WHAT THIS TASK INVOLVES:
An answer that reproduces all the entries exactly is what is needed.

──────── DATA SHOWN

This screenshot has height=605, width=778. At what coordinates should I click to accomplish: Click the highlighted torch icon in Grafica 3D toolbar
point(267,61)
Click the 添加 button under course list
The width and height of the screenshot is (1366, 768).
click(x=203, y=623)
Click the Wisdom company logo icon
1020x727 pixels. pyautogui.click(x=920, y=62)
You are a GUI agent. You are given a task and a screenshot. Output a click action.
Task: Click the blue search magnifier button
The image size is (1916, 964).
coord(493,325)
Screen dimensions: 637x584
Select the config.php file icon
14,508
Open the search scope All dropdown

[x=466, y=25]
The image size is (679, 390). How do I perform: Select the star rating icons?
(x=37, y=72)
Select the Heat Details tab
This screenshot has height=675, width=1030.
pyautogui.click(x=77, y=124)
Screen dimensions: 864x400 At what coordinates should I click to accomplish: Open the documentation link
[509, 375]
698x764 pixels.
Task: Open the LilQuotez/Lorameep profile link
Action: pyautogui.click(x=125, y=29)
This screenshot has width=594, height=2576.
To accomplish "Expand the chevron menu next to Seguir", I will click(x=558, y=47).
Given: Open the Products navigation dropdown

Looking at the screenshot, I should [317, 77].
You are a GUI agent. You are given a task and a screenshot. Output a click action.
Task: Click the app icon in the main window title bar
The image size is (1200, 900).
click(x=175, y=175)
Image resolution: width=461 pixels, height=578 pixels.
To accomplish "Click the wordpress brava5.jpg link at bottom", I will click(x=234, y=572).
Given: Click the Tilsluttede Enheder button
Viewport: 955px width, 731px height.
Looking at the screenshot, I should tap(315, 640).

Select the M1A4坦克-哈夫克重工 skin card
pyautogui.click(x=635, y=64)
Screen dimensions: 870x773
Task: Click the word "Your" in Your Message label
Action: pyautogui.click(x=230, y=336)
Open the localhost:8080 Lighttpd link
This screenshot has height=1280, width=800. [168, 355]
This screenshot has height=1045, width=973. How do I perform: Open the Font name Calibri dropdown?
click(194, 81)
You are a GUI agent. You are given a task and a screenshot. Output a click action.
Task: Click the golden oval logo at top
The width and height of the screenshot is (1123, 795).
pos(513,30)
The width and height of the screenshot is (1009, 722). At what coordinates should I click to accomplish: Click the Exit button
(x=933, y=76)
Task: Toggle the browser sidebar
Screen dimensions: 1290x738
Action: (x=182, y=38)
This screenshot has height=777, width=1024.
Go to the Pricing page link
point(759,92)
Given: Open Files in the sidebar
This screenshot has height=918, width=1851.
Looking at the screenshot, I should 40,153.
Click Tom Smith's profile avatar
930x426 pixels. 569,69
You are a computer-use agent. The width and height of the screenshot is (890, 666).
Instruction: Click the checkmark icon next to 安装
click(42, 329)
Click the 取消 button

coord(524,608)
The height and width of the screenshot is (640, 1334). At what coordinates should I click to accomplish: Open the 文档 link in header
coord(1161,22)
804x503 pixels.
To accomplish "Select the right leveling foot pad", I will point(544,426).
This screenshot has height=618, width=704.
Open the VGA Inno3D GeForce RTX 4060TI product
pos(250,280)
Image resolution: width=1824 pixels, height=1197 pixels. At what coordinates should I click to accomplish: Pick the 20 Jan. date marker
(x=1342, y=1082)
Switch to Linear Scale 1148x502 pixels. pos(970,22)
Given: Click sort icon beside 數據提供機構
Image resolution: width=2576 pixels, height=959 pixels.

────────────────

ANSWER BELOW:
This screenshot has height=605, width=778. At what coordinates should I click to accomplish: Click the highlighted torch icon in Grafica 3D toolbar
point(267,61)
Click the 添加 button under course list
The width and height of the screenshot is (1366, 768).
click(x=203, y=623)
Click the Wisdom company logo icon
1020x727 pixels. pyautogui.click(x=920, y=62)
You are a GUI agent. You are given a task and a screenshot. Output a click action.
Task: Click the blue search magnifier button
The image size is (1916, 964).
coord(493,325)
Screen dimensions: 637x584
Select the config.php file icon
14,508
Open the search scope All dropdown

[x=466, y=25]
The image size is (679, 390). How do I perform: Select the star rating icons?
(x=37, y=72)
Select the Heat Details tab
This screenshot has height=675, width=1030.
pyautogui.click(x=77, y=124)
Screen dimensions: 864x400 At what coordinates should I click to accomplish: Open the documentation link
[509, 375]
698x764 pixels.
Task: Open the LilQuotez/Lorameep profile link
Action: pyautogui.click(x=125, y=29)
This screenshot has width=594, height=2576.
To accomplish "Expand the chevron menu next to Seguir", I will click(x=558, y=47).
Given: Open the Products navigation dropdown

Looking at the screenshot, I should [317, 77].
You are a GUI agent. You are given a task and a screenshot. Output a click action.
Task: Click the app icon in the main window title bar
The image size is (1200, 900).
click(x=175, y=175)
Image resolution: width=461 pixels, height=578 pixels.
To accomplish "Click the wordpress brava5.jpg link at bottom", I will click(x=234, y=572).
Given: Click the Tilsluttede Enheder button
Viewport: 955px width, 731px height.
Looking at the screenshot, I should tap(315, 640).

Select the M1A4坦克-哈夫克重工 skin card
pyautogui.click(x=635, y=64)
Screen dimensions: 870x773
Task: Click the word "Your" in Your Message label
Action: pyautogui.click(x=230, y=336)
Open the localhost:8080 Lighttpd link
This screenshot has height=1280, width=800. [168, 355]
This screenshot has height=1045, width=973. How do I perform: Open the Font name Calibri dropdown?
click(194, 81)
You are a GUI agent. You are given a task and a screenshot. Output a click action.
Task: Click the golden oval logo at top
The width and height of the screenshot is (1123, 795).
pos(513,30)
The width and height of the screenshot is (1009, 722). At what coordinates should I click to accomplish: Click the Exit button
(x=933, y=76)
Task: Toggle the browser sidebar
Screen dimensions: 1290x738
Action: (x=182, y=38)
This screenshot has height=777, width=1024.
Go to the Pricing page link
point(759,92)
Given: Open Files in the sidebar
This screenshot has height=918, width=1851.
Looking at the screenshot, I should 40,153.
Click Tom Smith's profile avatar
930x426 pixels. 569,69
You are a computer-use agent. The width and height of the screenshot is (890, 666).
Instruction: Click the checkmark icon next to 安装
click(42, 329)
Click the 取消 button

coord(524,608)
The height and width of the screenshot is (640, 1334). At what coordinates should I click to accomplish: Open the 文档 link in header
coord(1161,22)
804x503 pixels.
To accomplish "Select the right leveling foot pad", I will point(544,426).
This screenshot has height=618, width=704.
Open the VGA Inno3D GeForce RTX 4060TI product
pos(250,280)
Image resolution: width=1824 pixels, height=1197 pixels. At what coordinates should I click to accomplish: Pick the 20 Jan. date marker
(x=1342, y=1082)
Switch to Linear Scale 1148x502 pixels. pos(970,22)
Given: Click sort icon beside 數據提供機構
Image resolution: width=2576 pixels, height=959 pixels.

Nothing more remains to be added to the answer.